Madame X is a 1920 American silent drama film directed by Frank Lloyd and starring Pauline Frederick. The film is based on the 1908 play Madame X, by French playwright Alexandre Bisson, and was adapted for the screen by J.E. Nash and Frank Lloyd. A copy of this film survives in the George Eastman House Motion Picture Collection.
The play was previously adapted for the screen in 1910 and in 1916. The play has been subsequently remade several times.

Plot

As described in a film magazine, jealous husband Louis Floriot, refusing to forgive his wife Jacqueline for fleeing from his wrath and living with the friend who presses his attentions on her, forces her into the life of a derelict. Twenty years later she returns to France from Buenos Aires believing that her son Raymond has died. Laroque, a crook who aids her in her return to France, learns that she is the wife of a man of wealth and tries, with the help of his two associates M. Robert Parissard and M. Merival, to get possession of a fortune that rightfully belonged to Jacqueline. To protect her husband from violence, Jacqueline kills Laroque and, accused of murder, is brought to trial.
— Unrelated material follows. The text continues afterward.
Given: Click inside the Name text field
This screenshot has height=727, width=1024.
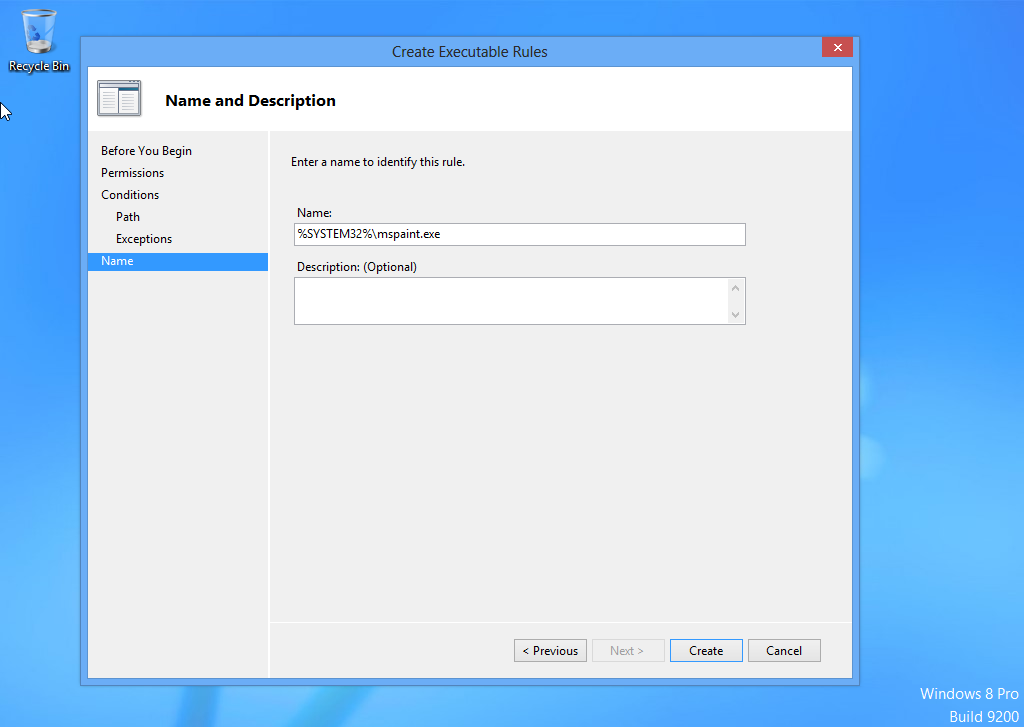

Refusing to confer with her counsel and preferring death to freedom, during the course of the trial she receives the shocking revelation that the defendant attorney is her son Raymond. The tragic story ends with the reunion of the two and the death of the miserable mother.

Cast

It was common at that time for American state film censorship boards to require cuts in films for reasons of morality or to promote the common good. One noted cut in this film required by the Pennsylvania film board was in a scene with Jesus and the woman taken in adultery where an intertitle card with a New Testament verse on sin and casting stones was removed.